What to work on – Once the line with "Pościel frotte 200x220 Darymex antracytowa" is found in the entries below, repeat it and each following line exactly, up to and including the line with "polityką prywatności (850, 1482)". Add no other lines.

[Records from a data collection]
═══

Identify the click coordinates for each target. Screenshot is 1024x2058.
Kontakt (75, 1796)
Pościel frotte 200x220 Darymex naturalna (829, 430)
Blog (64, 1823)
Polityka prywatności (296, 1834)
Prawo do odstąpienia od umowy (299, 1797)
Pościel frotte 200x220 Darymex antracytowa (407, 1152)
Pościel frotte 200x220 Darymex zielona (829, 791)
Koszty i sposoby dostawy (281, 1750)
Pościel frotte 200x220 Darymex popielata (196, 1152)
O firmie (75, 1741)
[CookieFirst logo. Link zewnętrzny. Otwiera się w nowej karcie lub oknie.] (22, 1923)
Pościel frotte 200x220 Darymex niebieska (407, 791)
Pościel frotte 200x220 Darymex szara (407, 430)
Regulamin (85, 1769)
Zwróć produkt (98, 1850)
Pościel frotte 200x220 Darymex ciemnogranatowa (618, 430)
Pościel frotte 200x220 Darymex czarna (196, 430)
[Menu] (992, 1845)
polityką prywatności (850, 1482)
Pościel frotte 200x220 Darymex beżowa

═══

Exercise answer –
Pościel frotte 200x220 Darymex antracytowa (407, 1152)
Pościel frotte 200x220 Darymex zielona (829, 791)
Koszty i sposoby dostawy (281, 1750)
Pościel frotte 200x220 Darymex popielata (196, 1152)
O firmie (75, 1741)
[CookieFirst logo. Link zewnętrzny. Otwiera się w nowej karcie lub oknie.] (22, 1923)
Pościel frotte 200x220 Darymex niebieska (407, 791)
Pościel frotte 200x220 Darymex szara (407, 430)
Regulamin (85, 1769)
Zwróć produkt (98, 1850)
Pościel frotte 200x220 Darymex ciemnogranatowa (618, 430)
Pościel frotte 200x220 Darymex czarna (196, 430)
[Menu] (992, 1845)
polityką prywatności (850, 1482)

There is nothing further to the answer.